NavList:
A Community Devoted to the Preservation and Practice of Celestial Navigation and Other Methods of Traditional Wayfinding
From: Robert Pearson
Date: 2016 Nov 5, 18:59 -0700
Sumner's method for lop solved a "time sight" twice for longitude using 2 different latitudes that differed only by a small amount - Frank suggests 0.1 deg. Plotting the 2 positions and drawing a straight line between them gives us a chord of the circle of position (cop) corresponding to the measured altitude. Marc St Hilaire's intercept method for lop gives us a distance between 2 cops one thru the ap and one corresponding to the measured altitude. With St Hilaire's method we also calculate the azimuth from the ap to draw the tangent to the cop corresponding to the measured altitude at the point where it intersects the azimuth line. Both methods give a good approximation to the same cop.
We also have modified Sumner methods that solve the time sight for longitude and also the azimuth from that position. The resulting lop plotted thru that tangent to the azimuth would also approximate the cop thru the one position found. In fact it would be the same lop found by the St Hilaire method if the ap was the position found by time sight. Lops found by these methods were all called Sumner lines.
Sumner's method came 1st by many years (1837 vs 1875) and if memory serves me well both were used in the US Navy in preference to the time sight for longitude. In the US merchant marine officers preferred the time sight and noon sights to a much greater extent maybe up to WW I even.
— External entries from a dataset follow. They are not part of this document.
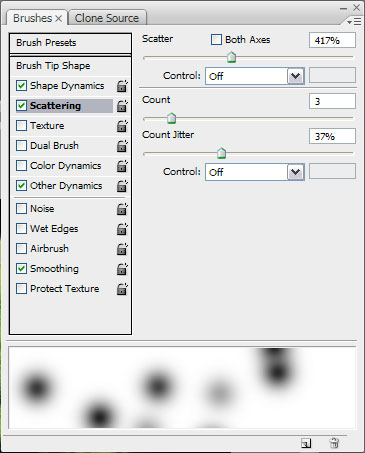Switch to the Clone Source tab
Viewport: 365px width, 453px height.
107,18
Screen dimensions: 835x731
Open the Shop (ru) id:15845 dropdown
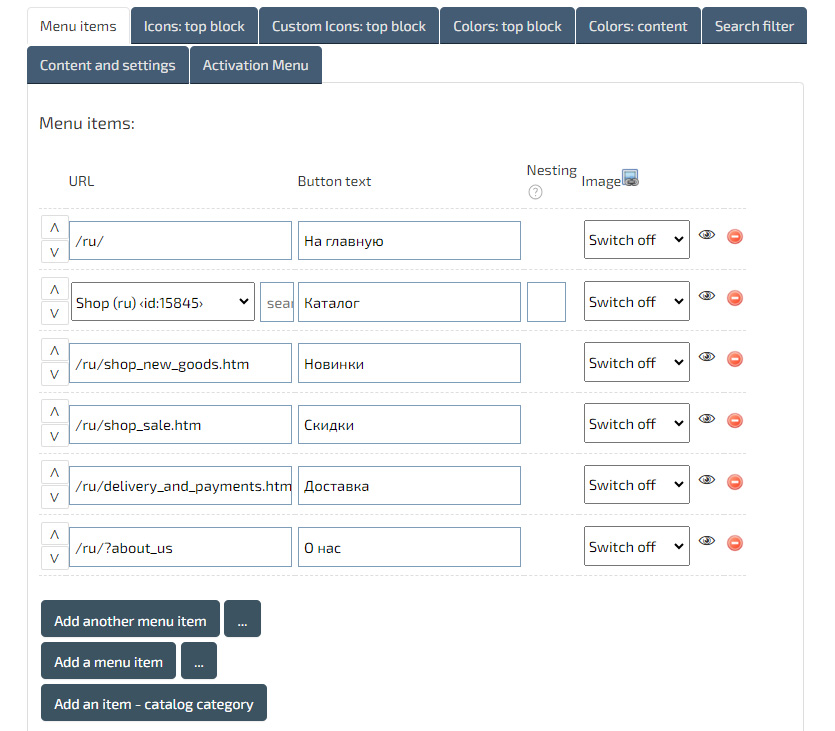pyautogui.click(x=163, y=302)
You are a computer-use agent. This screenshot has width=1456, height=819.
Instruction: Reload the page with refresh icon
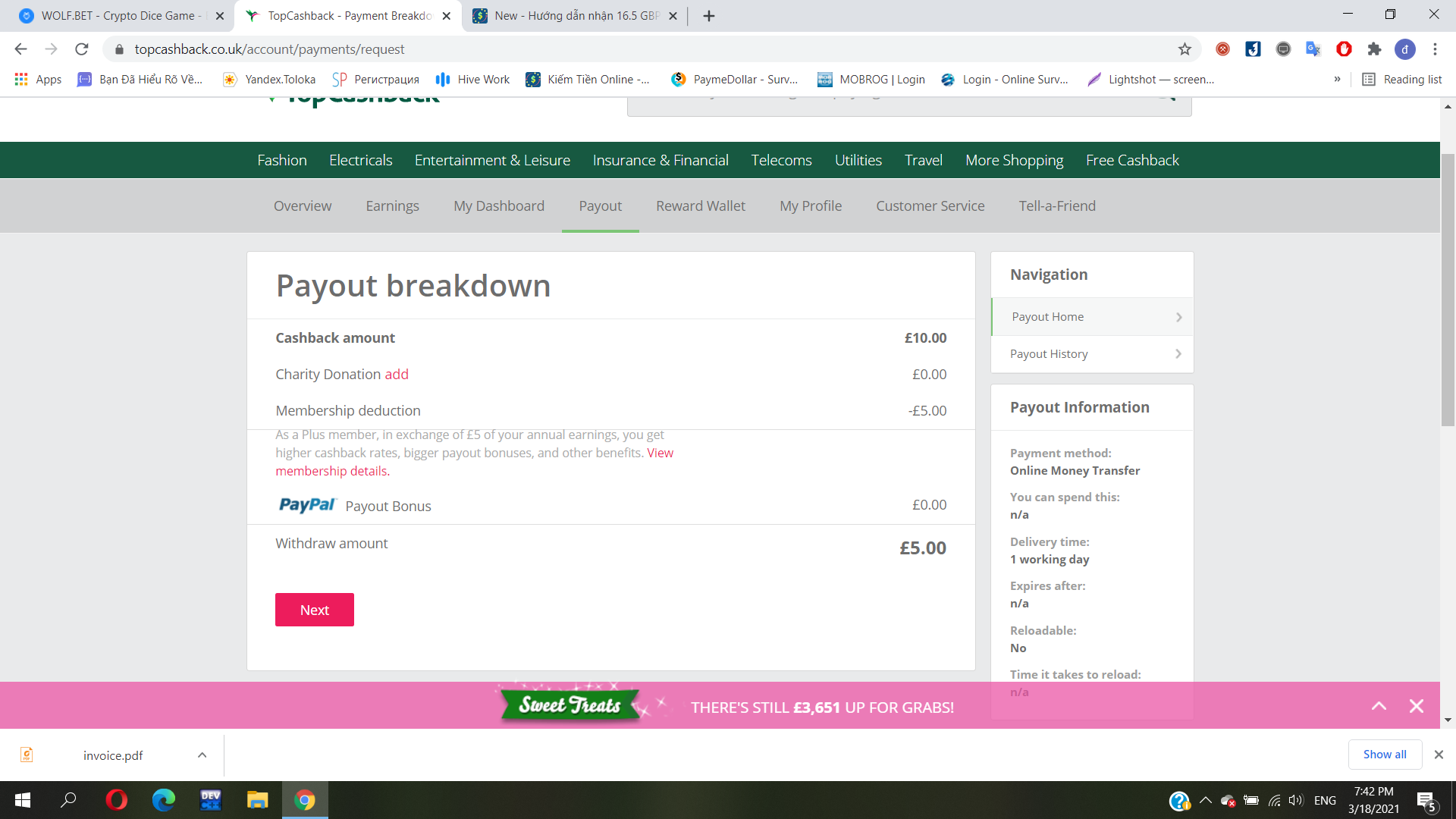(x=82, y=49)
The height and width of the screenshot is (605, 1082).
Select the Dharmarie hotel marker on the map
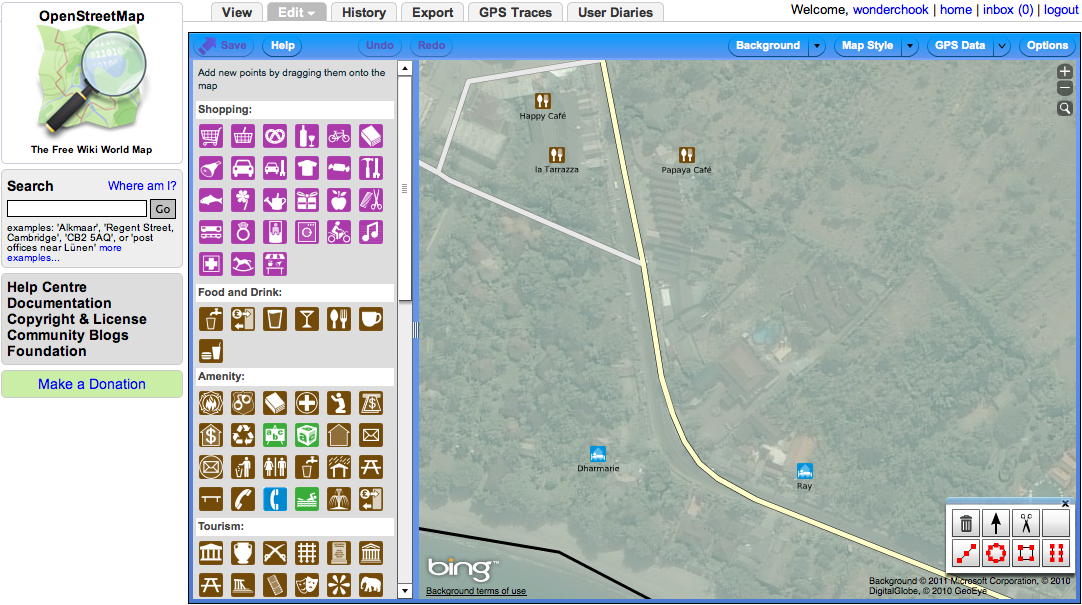pos(598,454)

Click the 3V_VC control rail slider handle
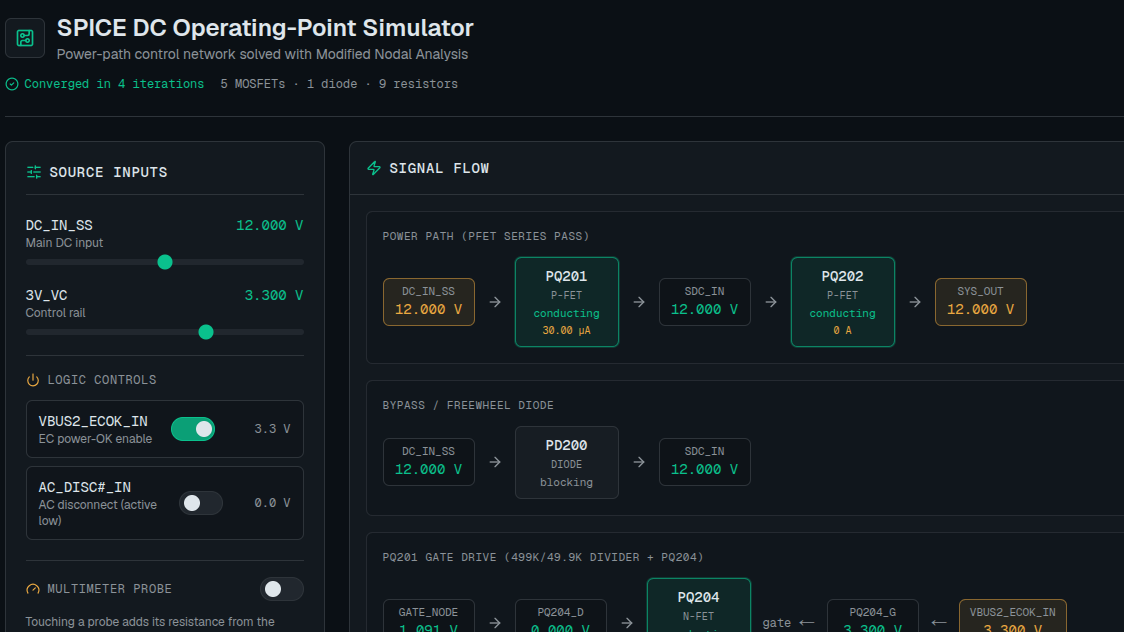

To recap: with Sumner we solve 2 spherical triangles for 2 position points but they use the same altitude and declination. With St Hiliare we solve 1 spherical triangle for altitude and azimuth. Both give accurate results for ordinary navigation. Manual calcs using tables/logs vs calculator methods might favor one method over the other or as in the past familiarity and personal preference might also play a role.
I guess what goes around comes around - right Frank.